In the letter, Lutnick cites two U.S. statutes that give the government the authority to impose license requirements on emerging technologies that could be used by adversarial militaries. The first allows the President to impose interim restrictions on emerging technologies, and the second permits rapid licensing to prevent controlled technology from reaching military intelligence users in countries such as China or Russia.
Anthropic reacted swiftly. The company disabled public access to both Fable 5 and Mythos 5 for all users, including foreign‑national employees, and issued a statement that it was complying with the order while it worked with U.S. officials to address the national‑security concerns. No plan to restore service has yet been announced.
The order has drawn criticism from the AI community. Kate Koren, a former Commerce Department adviser and deputy director at the Center for Strategic and International Studies, said the letter “shifts the boundary of export controls to the usage of cloud‑based programs.” She added that companies can no longer assume that their models are exempt from export‑control scrutiny.
Chris Chamberlain, a former Commerce adviser and partner at Morrison Foerster’s national‑security practice, noted that the letter’s language matters: “The baseline interpretation is that providing cloud access to software is not an export or deemed export of that software.” The new directive, however, treats the act of allowing foreign users to run the models as a transfer.

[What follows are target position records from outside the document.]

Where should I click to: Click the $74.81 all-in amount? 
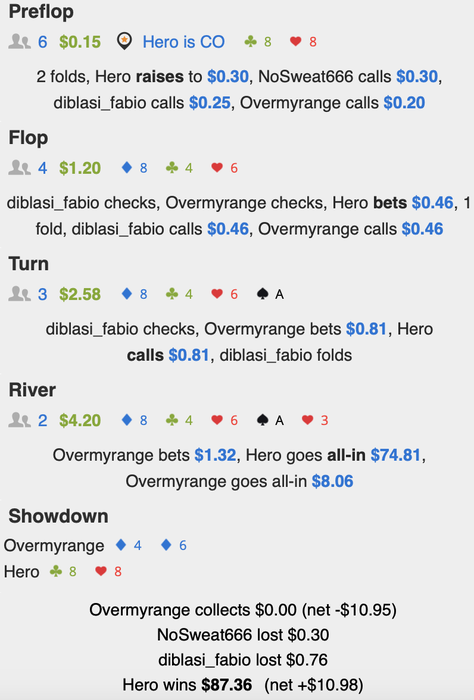(x=395, y=455)

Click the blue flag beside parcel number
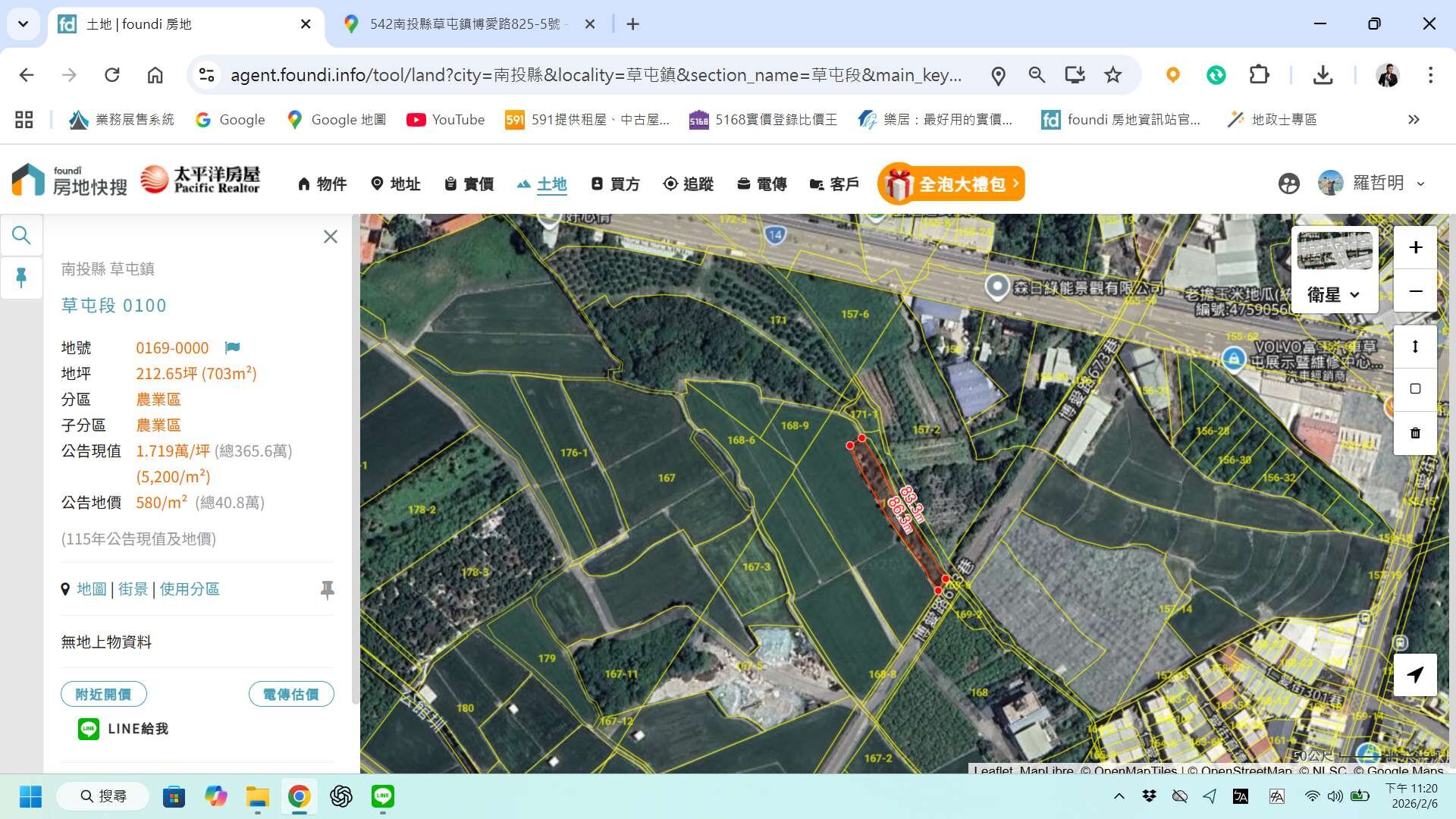pyautogui.click(x=232, y=347)
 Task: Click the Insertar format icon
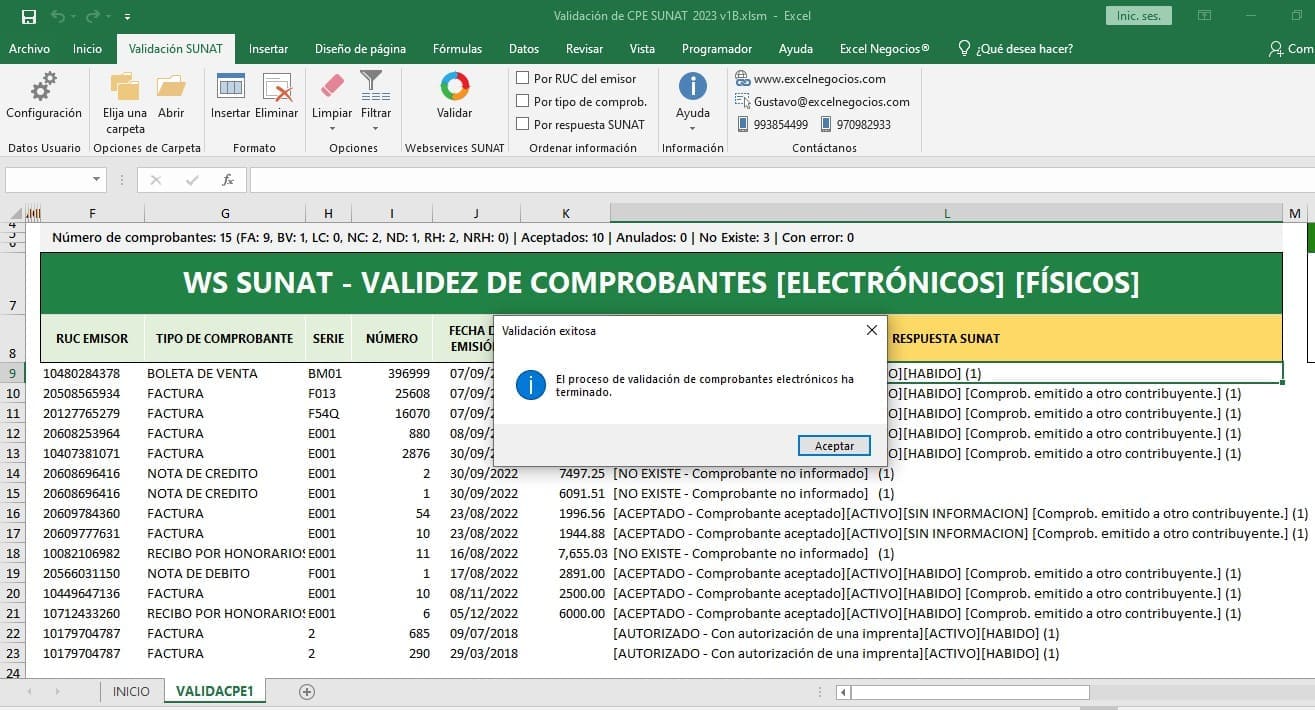[230, 98]
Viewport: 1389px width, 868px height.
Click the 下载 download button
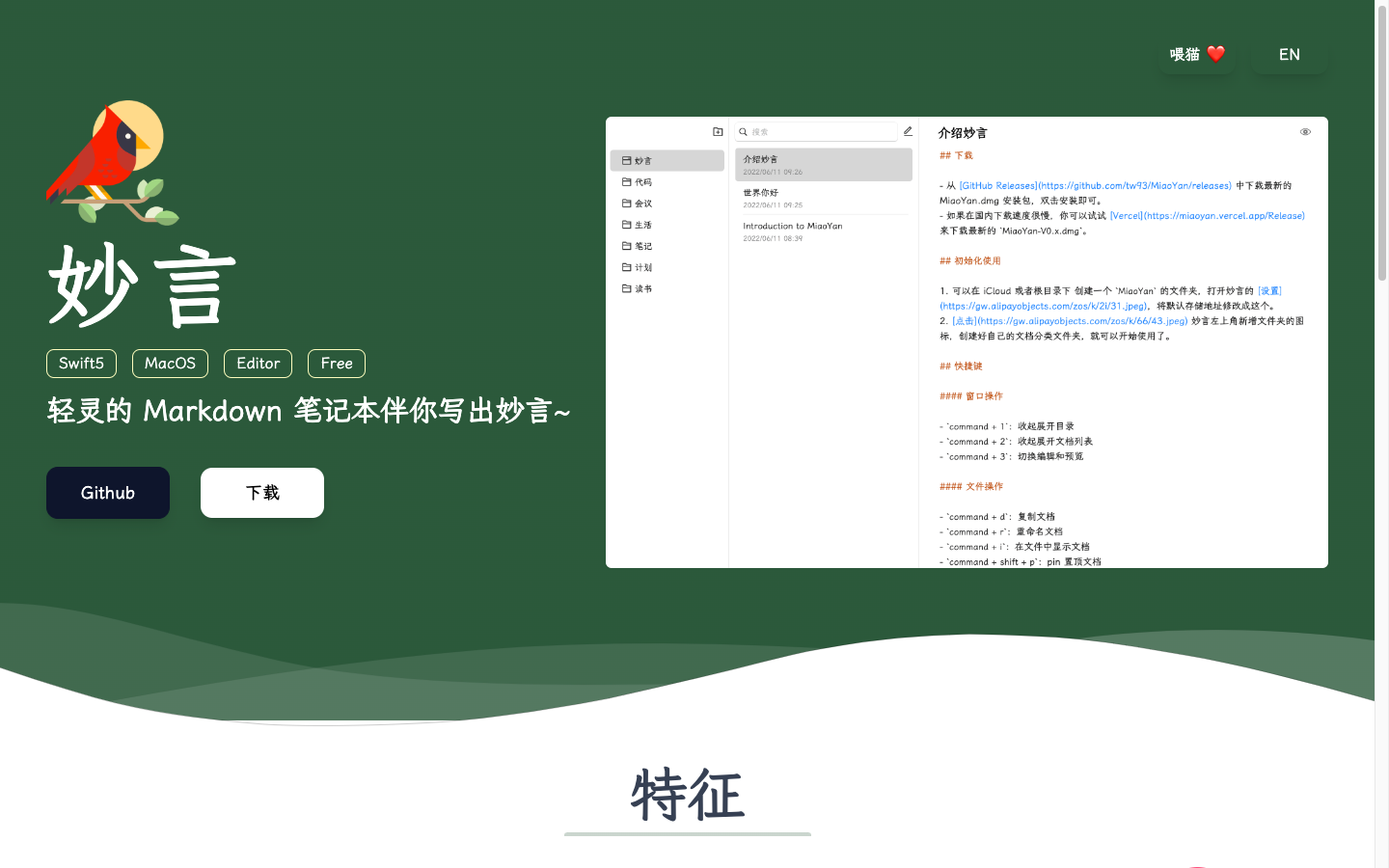pos(261,492)
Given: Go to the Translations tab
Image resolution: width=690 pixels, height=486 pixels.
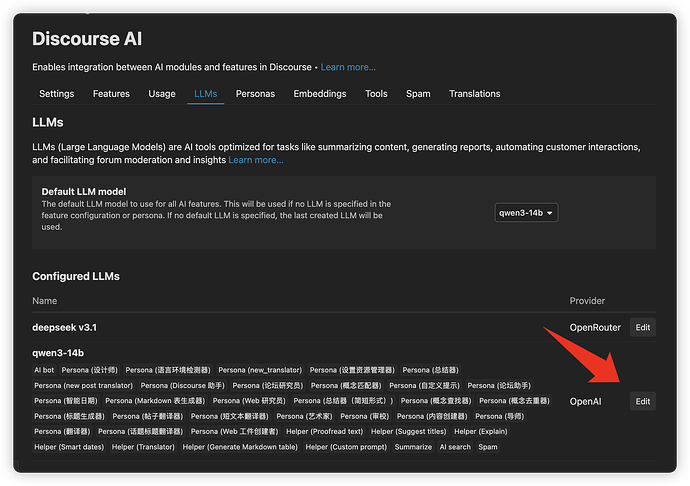Looking at the screenshot, I should pos(474,94).
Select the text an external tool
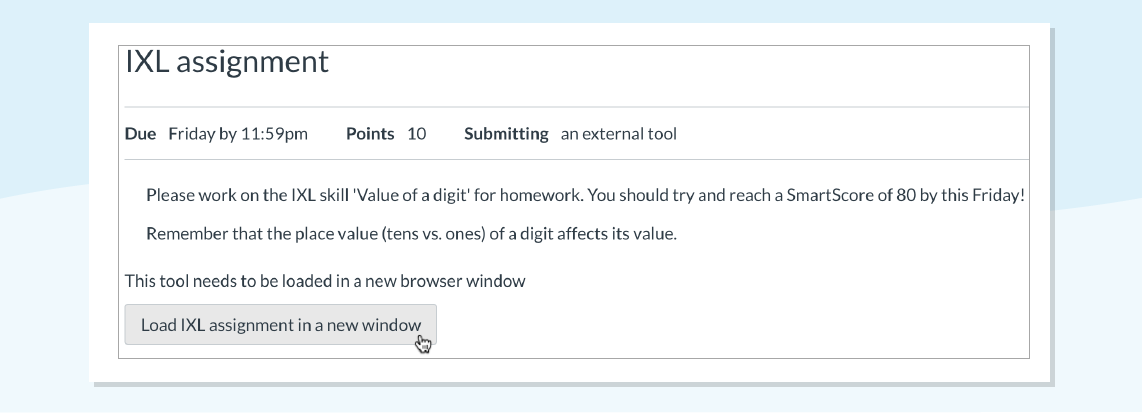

The directive also came amid reports that Anthropic had discovered a “jailbreak” – a method that bypasses the guardrails on Fable 5 that were designed to block certain cybersecurity tasks. The company has said that the U.S. government’s action was prompted by that discovery.
The issue was highlighted at the Group of Seven (G‑7) summit in Paris. French President Emmanuel Macron led discussions on how advanced AI models can be deployed through trusted partners. Michelle Nie, a fellow at the Center for a New American Security, said the U.S. move has “renewed worldwide calls for technological sovereignty and independence from the American ecosystem.”
Anthropic’s CEO, Dario Amodei, has not yet publicly detailed the company’s next steps. The company’s current policy does not require citizenship verification for users, and it employs foreign nationals. The new order therefore imposes a significant operational change.
The broader AI industry is watching closely. Aidan Gomez, CEO of Canadian AI developer Cohere Inc., said at the VivaTech conference in France that the episode underscores the need for a diversified supply chain of AI models. He added that reliance on a single provider “puts users at risk of losing access.”
If the Commerce Department’s authority is challenged, BIS could invoke other export‑control provisions. The risk of service interruptions for companies that run afoul of U.S. requests has increased.
At present, Anthropic is in ongoing discussions with U.S. officials. No public statement has announced a resolution or a timeline for restoring access. The situation remains unresolved, and further developments are expected as the company and the government negotiate the scope of the export‑control requirements.